Collected data entries:
⟨
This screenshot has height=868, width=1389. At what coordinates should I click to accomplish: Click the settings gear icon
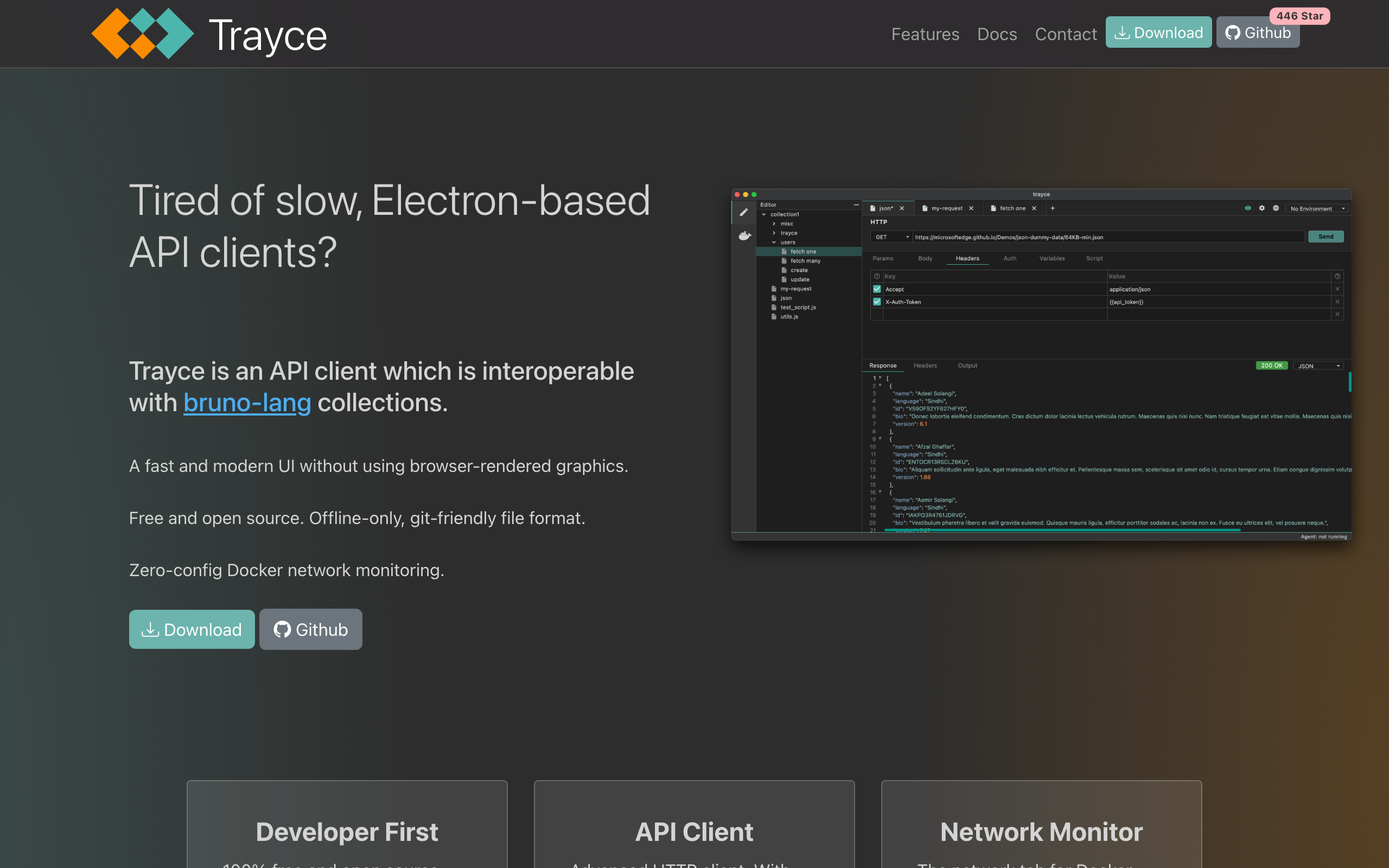(x=1261, y=208)
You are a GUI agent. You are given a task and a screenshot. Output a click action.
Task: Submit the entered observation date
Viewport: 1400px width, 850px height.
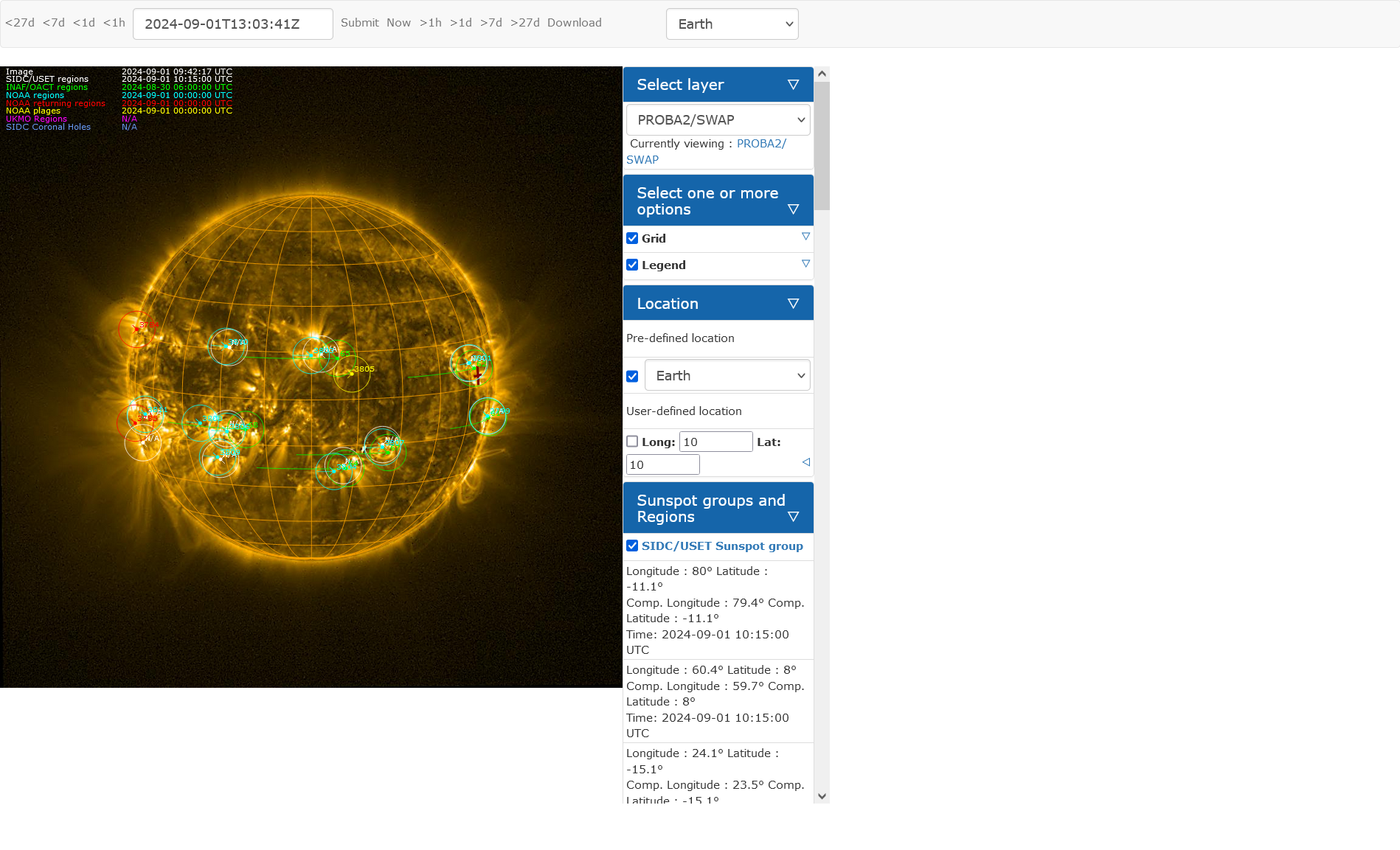point(359,23)
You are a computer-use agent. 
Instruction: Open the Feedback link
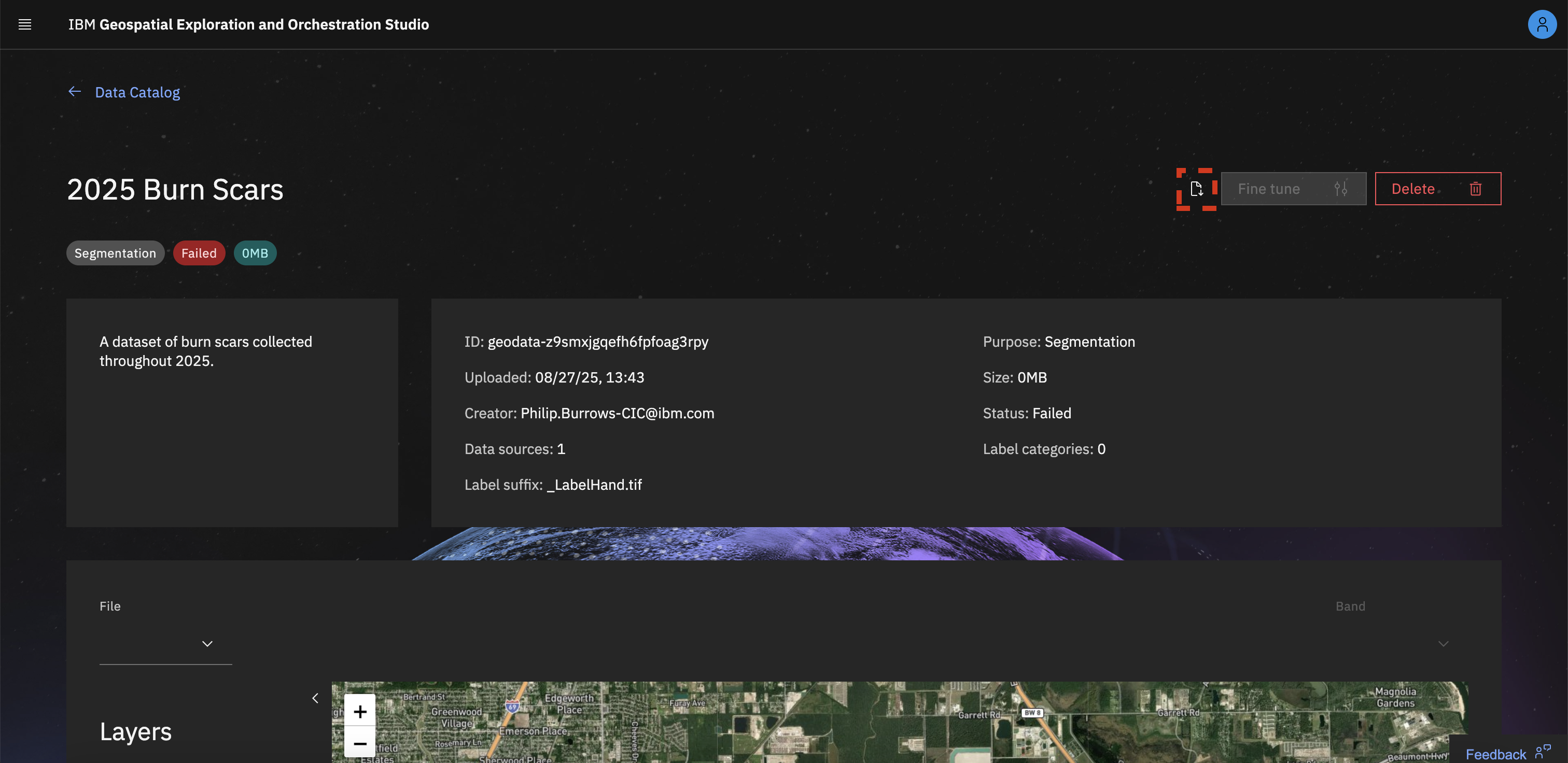pos(1495,754)
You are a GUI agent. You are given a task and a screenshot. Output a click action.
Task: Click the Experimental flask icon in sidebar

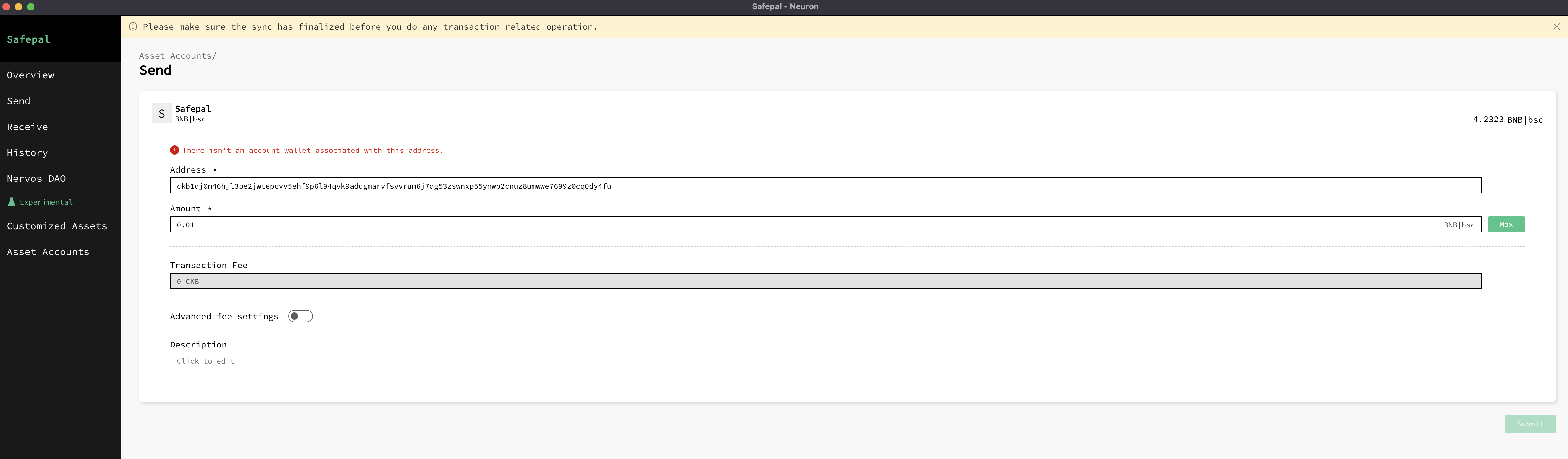pyautogui.click(x=12, y=201)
⟩
- **WHAT THIS TASK INVOLVES**: A complete and exact copy of the records is required. Exclude the pictures.

- **EXERCISE RESULT**:
This screenshot has height=868, width=1389. At what coordinates should I click to accomplish: Click the settings gear icon
(x=1261, y=208)
You are a GUI agent. You are given a task and a screenshot. Output a click action.
Task: Submit the entered observation date
Viewport: 1400px width, 850px height.
point(359,23)
You are a computer-use agent. 
Instruction: Open the Feedback link
pos(1495,754)
You are a GUI agent. You are given a task and a screenshot. Output a click action.
Task: Click the Experimental flask icon in sidebar

pyautogui.click(x=12, y=201)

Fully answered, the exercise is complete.